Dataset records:
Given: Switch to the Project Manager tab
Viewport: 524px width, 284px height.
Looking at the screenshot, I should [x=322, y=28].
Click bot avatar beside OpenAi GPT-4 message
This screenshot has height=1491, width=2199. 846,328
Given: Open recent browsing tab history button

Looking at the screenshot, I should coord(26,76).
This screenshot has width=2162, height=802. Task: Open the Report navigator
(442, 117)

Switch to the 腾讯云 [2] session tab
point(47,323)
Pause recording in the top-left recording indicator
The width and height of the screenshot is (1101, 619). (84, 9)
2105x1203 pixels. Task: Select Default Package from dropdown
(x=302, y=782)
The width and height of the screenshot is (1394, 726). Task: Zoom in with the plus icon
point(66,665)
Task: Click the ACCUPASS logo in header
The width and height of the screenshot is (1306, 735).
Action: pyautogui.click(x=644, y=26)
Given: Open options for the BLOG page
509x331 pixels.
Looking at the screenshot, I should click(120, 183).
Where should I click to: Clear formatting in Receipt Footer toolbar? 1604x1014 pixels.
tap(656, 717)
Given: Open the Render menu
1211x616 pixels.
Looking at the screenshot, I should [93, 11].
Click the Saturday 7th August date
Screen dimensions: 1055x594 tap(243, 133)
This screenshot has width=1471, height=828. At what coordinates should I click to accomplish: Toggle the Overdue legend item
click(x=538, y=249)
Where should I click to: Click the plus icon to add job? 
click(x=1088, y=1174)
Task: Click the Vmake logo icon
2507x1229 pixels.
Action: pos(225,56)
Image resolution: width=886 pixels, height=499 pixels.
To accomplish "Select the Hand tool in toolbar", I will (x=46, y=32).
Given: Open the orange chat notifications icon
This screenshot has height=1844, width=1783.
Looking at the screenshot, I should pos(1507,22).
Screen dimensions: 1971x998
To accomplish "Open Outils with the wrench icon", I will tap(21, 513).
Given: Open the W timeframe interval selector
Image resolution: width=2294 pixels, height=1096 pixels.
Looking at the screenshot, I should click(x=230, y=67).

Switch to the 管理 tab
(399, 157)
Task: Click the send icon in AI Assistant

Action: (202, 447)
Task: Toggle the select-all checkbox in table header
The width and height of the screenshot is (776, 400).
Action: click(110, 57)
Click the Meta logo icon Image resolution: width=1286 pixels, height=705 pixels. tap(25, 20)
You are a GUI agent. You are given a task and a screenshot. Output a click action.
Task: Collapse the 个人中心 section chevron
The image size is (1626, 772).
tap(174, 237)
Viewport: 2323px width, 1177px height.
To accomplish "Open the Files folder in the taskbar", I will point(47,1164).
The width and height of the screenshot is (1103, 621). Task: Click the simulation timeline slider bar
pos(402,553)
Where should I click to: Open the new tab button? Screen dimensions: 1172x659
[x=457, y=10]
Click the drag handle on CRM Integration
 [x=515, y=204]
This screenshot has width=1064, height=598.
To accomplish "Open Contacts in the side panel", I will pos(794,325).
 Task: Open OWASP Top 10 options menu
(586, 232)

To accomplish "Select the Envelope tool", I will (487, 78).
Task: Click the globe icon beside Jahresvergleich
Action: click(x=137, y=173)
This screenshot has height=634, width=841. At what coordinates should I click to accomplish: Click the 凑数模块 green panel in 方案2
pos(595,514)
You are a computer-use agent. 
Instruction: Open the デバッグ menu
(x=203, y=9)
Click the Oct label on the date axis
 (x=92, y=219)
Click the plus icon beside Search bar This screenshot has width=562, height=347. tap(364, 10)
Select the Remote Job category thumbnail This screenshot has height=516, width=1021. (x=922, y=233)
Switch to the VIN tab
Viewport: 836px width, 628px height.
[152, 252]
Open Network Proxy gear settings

_Your instructions:_
Please copy each line of the records above that holds the word "logo".

_Exercise answer:_
Task: Click the ACCUPASS logo in header
Task: Click the Vmake logo icon
Click the Meta logo icon Image resolution: width=1286 pixels, height=705 pixels. tap(25, 20)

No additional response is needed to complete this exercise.